Source records:
|---|
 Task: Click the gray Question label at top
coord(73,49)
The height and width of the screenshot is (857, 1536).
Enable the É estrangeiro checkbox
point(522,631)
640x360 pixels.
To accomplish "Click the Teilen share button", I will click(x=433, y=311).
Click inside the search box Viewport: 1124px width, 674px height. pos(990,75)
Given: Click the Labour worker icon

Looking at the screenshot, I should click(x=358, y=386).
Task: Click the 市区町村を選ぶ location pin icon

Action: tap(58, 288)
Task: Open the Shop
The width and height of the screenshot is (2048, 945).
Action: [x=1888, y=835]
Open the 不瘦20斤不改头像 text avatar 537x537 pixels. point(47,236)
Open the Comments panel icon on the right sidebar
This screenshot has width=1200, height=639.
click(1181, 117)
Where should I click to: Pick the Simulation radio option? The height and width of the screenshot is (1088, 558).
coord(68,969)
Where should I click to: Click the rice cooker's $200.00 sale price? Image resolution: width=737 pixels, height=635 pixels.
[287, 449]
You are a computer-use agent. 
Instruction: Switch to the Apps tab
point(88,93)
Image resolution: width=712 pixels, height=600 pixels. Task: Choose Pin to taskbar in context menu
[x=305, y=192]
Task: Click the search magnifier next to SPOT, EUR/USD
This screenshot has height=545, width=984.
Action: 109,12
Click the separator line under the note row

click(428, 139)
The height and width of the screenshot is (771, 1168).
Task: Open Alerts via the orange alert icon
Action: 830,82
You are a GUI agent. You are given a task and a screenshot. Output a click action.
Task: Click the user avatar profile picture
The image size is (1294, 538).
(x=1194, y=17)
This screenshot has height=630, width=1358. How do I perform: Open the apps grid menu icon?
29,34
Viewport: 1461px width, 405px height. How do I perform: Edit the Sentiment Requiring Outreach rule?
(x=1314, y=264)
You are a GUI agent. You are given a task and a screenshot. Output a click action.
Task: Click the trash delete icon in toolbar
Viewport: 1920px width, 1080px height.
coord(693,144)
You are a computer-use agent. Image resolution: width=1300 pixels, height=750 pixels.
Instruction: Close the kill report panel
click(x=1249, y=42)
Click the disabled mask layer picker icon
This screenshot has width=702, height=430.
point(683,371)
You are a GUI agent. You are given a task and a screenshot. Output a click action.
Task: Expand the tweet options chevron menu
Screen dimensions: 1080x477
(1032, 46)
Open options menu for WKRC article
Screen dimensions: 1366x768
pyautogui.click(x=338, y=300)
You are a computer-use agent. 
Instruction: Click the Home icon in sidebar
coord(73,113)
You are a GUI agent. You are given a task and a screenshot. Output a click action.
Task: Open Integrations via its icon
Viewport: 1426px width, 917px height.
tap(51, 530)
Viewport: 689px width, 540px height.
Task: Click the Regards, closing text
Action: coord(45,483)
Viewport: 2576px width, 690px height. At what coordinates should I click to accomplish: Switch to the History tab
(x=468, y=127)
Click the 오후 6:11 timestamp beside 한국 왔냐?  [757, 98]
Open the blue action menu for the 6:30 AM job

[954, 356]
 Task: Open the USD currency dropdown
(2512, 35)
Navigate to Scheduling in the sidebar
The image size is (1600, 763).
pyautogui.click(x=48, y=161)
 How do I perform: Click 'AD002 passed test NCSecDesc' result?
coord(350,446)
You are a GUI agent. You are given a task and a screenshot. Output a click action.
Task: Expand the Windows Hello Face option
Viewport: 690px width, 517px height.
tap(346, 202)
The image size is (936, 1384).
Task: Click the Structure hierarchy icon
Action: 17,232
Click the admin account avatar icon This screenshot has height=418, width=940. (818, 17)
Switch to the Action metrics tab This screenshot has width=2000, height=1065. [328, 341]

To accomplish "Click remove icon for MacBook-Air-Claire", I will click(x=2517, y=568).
|---|
## DIRECTIONS FOR THIS TASK
Rewrite the records from their first line through the line that contains "Click inside the", both ends included, changing "search box" to "search field" and keeping everything else the same.

## RESPONSE TO THE TASK
 Task: Click the gray Question label at top
coord(73,49)
The height and width of the screenshot is (857, 1536).
Enable the É estrangeiro checkbox
point(522,631)
640x360 pixels.
To accomplish "Click the Teilen share button", I will click(x=433, y=311).
Click inside the search field Viewport: 1124px width, 674px height. pos(990,75)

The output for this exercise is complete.